Perkin’s widow, deeply humiliated, had reason to feel grateful for the king’s kindness. She resumed her maiden name of Gordon, and was treated at court according to her birth. She not only received a pension, but her wardrobe expenses were defrayed by the king, and occasional payments were made to her besides. In January 1503 she was among the company assembled at Richmond to witness the betrothal of the king’s daughter Margaret to James IV. She seems to have remained unmarried about eleven years, and received from Henry VIII a grant of lands in Berkshire, which had belonged to the attainted Earl of Lincoln, on condition that she should not go out of England, either to Scotland or elsewhere, without royal license. She then married James Strangways, gentleman usher of the king’s chamber, and got a new grant of the same lands to her and her husband in survivorship. On 23 June 1517, Strangways being then dead, she got a further grant of Lincoln’s lands in Berkshire on the same condition as before. A month later she had become the wife of Matthias (or Matthew) Cradock, and obtained leave to dwell with her husband in Wales. He was a gentleman of Glamorganshire, afterwards knighted, who had fitted out and furnished with men a vessel for the French war of 1513. He died in 1531, and she again married Christopher Ashton, another gentleman usher of the chamber, with whom she lived at Fyfield in Berkshire, one of the manors granted to herself. She died in 1537, and is buried in the chancel of the parish church of Fyfield, in a tomb still called ‘Lady Gordon’s monument,’ though it is curious that a very fine tomb, also still existing, was built by her former husband, Sir Matthew Cradock, for herself and him, in Swansea church, with their effigies upon it.

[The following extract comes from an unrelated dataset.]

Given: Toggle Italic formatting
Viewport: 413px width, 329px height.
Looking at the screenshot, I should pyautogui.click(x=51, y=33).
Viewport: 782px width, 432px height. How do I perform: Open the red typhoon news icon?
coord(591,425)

[Memorials of Henry VII, and Letters and Papers of Richard III and Henry VII, both in Rolls Ser.; Polydori Virgilii Anglica Historia; Hall’s and Fabyan’s Chronicles; Cott. MS., Vitellius A. xvi.; Archæologia, vol. xxvii.; Charles Smith’s Ancient and Present State of Cork, also his Ancient and Present State of Waterford; Ryland’s History of Waterford; the Paston Letters; Plumpton Correspondence (Camden Soc.); Calendar of Carew MSS. (with Book of Howth); Cal., Spanish, vol. i.; Cal., Venetian, vol. i.; Baga de Secretis in Dep.-Keeper’s Third Report, App. ii. 216–18; Dickson’s Accounts of the Lord High Treasurer of Scotland, vol. i., Bain’s Calendar of Documents relating to Scotland, vol. iv., and Burnett’s Rotuli Scaccarii, vols. x. and xi., these last three belonging to Register House Series; Excerpta Historica; Gairdner’s Story of Perkin Warbeck appended to his Richard III, 1898; Ulmann’s Maximilian I; Busch’s England under the Tudors.]